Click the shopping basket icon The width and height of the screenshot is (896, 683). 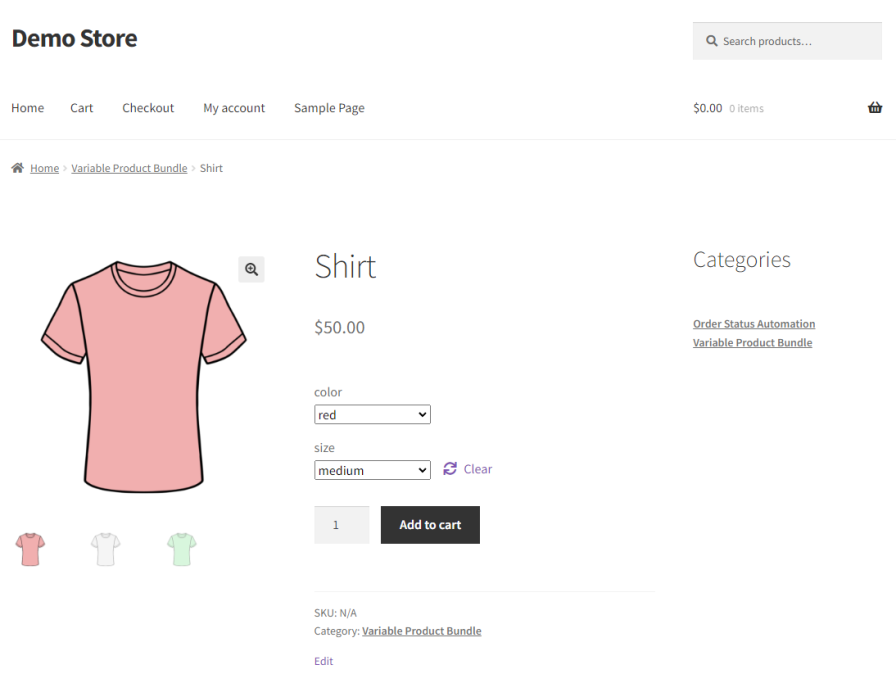click(875, 108)
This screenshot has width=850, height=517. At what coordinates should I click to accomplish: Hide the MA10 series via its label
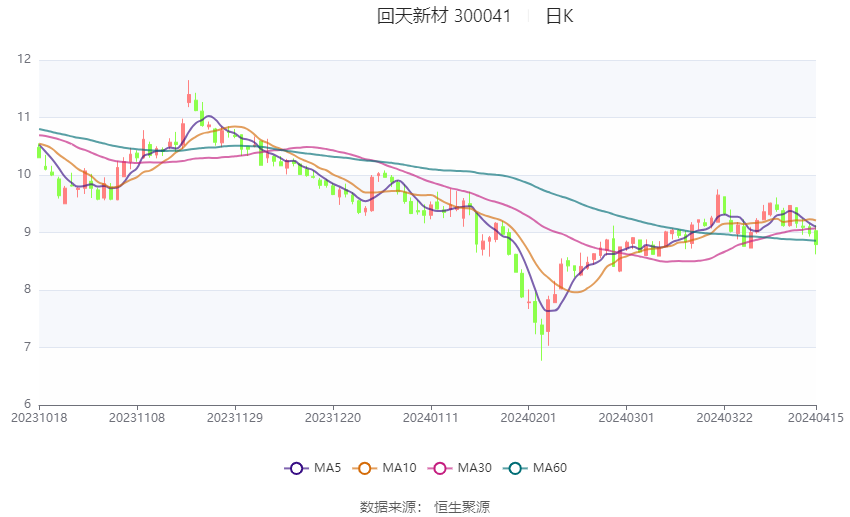pyautogui.click(x=399, y=468)
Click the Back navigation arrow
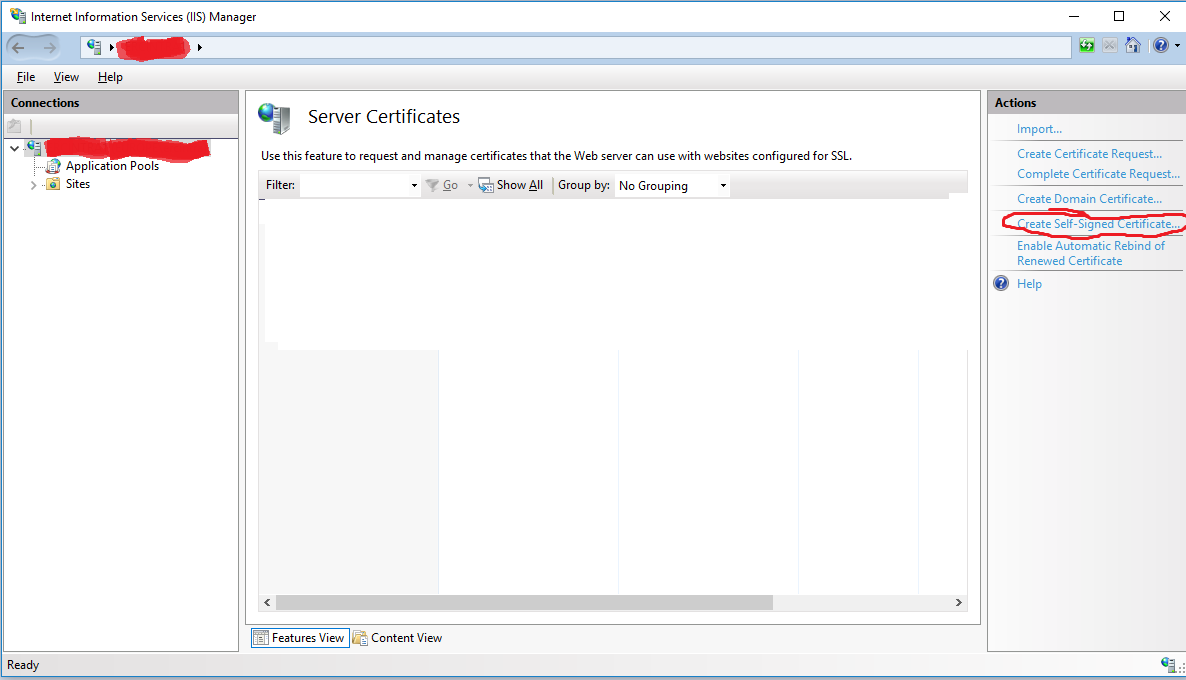Image resolution: width=1186 pixels, height=680 pixels. click(x=19, y=47)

## Task instructions
Excluding the pictures, restate word for word the lines from the one that holds "This screenshot has" through the last line of the entries, both ends included.

## Response below
This screenshot has width=850, height=517. At what coordinates should I click to accomplish: Hide the MA10 series via its label
pyautogui.click(x=399, y=468)
Click the Back navigation arrow
Image resolution: width=1186 pixels, height=680 pixels. click(x=19, y=47)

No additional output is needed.